また、テレビや映画は基本的に受け身の娯楽ですが、本は自分で読む速度やページを調整できるなど、能動性があるのがいいのかもしれません。わたしは創作活動が一番好きですが、創作はなんといっても究極の能動的な活動です。

絵を描くのは空想が先、技術は後追い

世の中の大勢の人たちが、退屈しきってひっきりなしに刺激的な娯楽を求めてさまよっているのとは対照的に、わたしは今までの人生で、退屈したことがありません。

順番待ちや移動時間のような、みんなが退屈でしんどいというような場面でも、わたしは退屈するどころか、かけがえのない時間を過ごしてきました。

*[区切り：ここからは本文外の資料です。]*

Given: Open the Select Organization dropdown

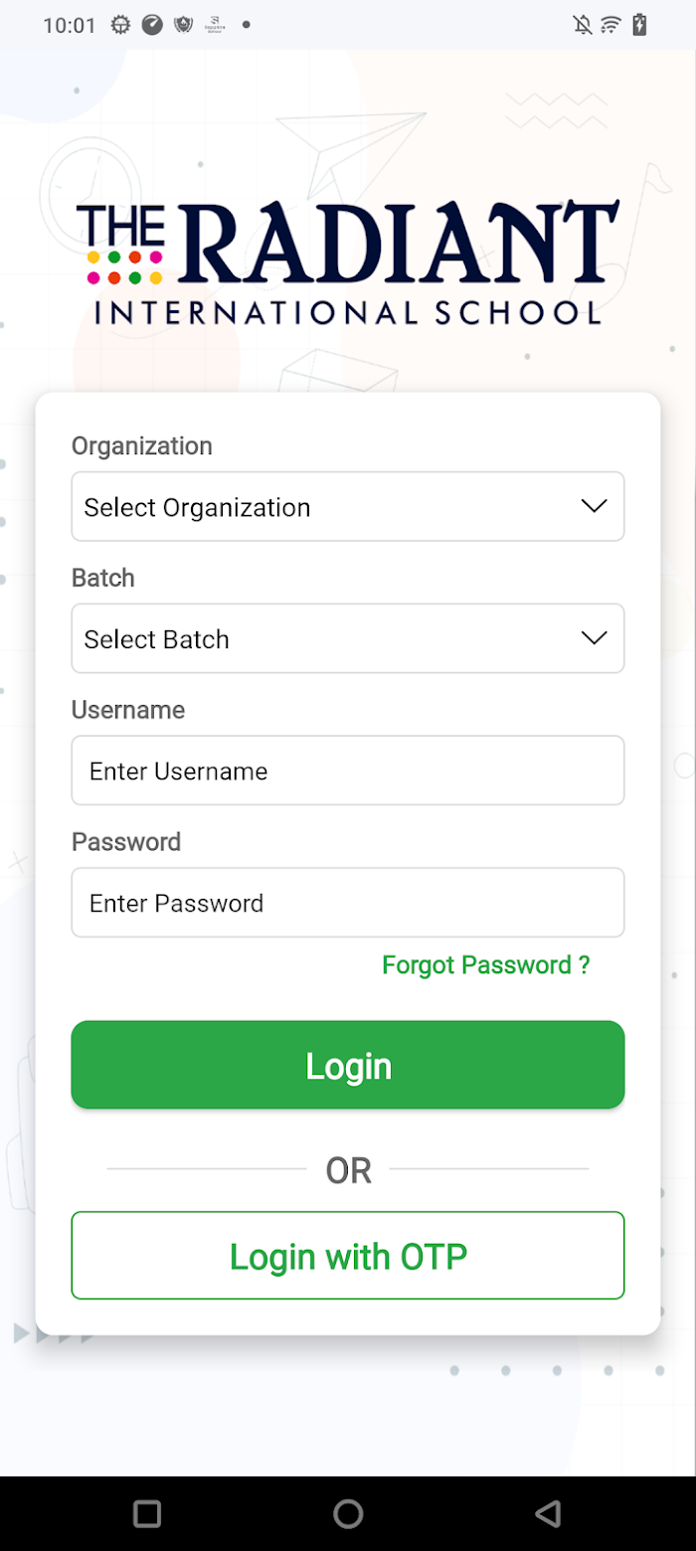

本を開いて物語の世界や知識の海に没頭することもありますし、手元に何もなくたって、何時間でも好きなだけ自分の空想世界を冒険することができます。

何より、初めに書いたように、わたしの絵や文章は、子どものころからの空想傾向の延長線上に創られてきたものです。

最初に書いたとおり、よく「絵を描くスキルがある人が羨ましい」という人がいますが、絵が描けない人に足りないのは技術ではなく描きたい世界だと、わたしは思っています。

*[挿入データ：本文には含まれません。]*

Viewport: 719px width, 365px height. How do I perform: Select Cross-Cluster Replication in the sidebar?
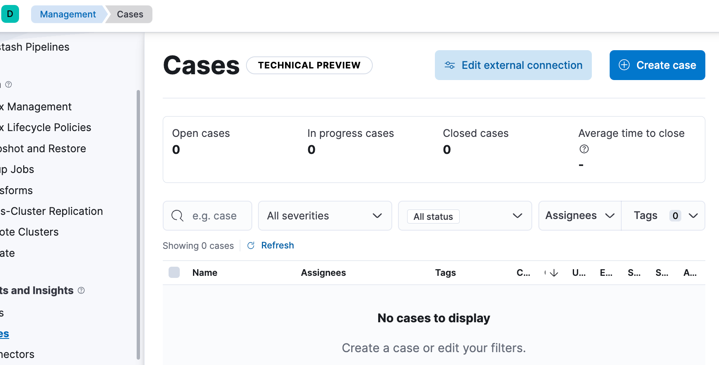pyautogui.click(x=51, y=211)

わたしはもともと絵を描く技術なんて全然ありませんでした。むしろ絵が描けないと思い込んでいたくらいです。でも、絵を描く技術やセンスはなくても、どうしても描きたい空想世界、わたしが描かなければ形にできない、わたしだけの空想世界がありました。

空想世界の中で、ゆめまなや空花の二人が勝手に新しい場所へ行くと、わたしはそれをなんとか絵に表現する必要に迫られるので、色んな絵を描くようになります。

双子がゾウの友だちを作ったら、わたしもゾウを描かなきゃならない。ソラとハナが世界一高い塔に登ったら、建物や遠近法が苦手でも、塔を描かなきゃならない。

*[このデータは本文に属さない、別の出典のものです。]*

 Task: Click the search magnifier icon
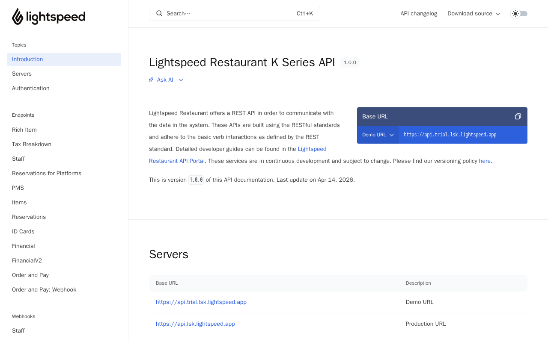pos(159,14)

そうしているうちに、いつの間にか、多様な絵を描くようになりました。わたしが意図して空想しているというよりは、登場人物たちが、おのずから、自分の意志で新しい世界に飛び出していくのを、わたしはただ楽しみに見守って、それを絵に写し取っているだけです。

いつだって技術より空想が先行していて、技術は後追いで身に着けるもの、それがわたしの描き方でした。

もちろん、絵を描くには子どものころからの空想傾向が絶対に必須だとかいうわけではないでしょう。たとえば大好きな版権キャラを描きたいという気持ちが動機になって二次創作を通して上達していく人や、美しい風景に魅せられて絵を描くようになる人だっています。動機はさまざまです。

でも、どんな人であっても、「技術があるから絵が描ける」サヴァン的な人はほとんどいなくて、たいていは、ほかの人が持っていないモチベーション、絵を描く理由、描かなければならない理由があったからこそ、絵を描き続け、スキルが後追いで身についてきたのだと思います。そして、そのようなさまざまなモチベーションのひとつが、子どものころからの空想傾向なのです。

この記事で見てきたように、空想傾向には、ネガティブな側面もあれば、ポジティブな側面もあります。空想傾向があるからといって、イコール芸術的才能があるというわけではなく、しっかりコントロールしなければ、才能どころか問題だらけになってしまうこともあります。

わたしも、空想世界の出来事があまりに楽しすぎて、ともすれば現実に戻ってこれなくなるような時期がありました。一時期リアルな夢の世界にはまりすぎて、夢を見るために毎日生きていたようなころがあったことは前に書きました。いまだって、バランスをとるのが難しいといつも感じています。

それでも、空想傾向の手綱を握って、現実と空想とを絶妙に織り合わせるようになれば、子どものときから親しんできた空想傾向は、創造性の源になり、コミュニケーションの助けになり、何よりも、ほかの誰でもない、自分だけの思い出と夢がつまった宝箱になるに違いありません。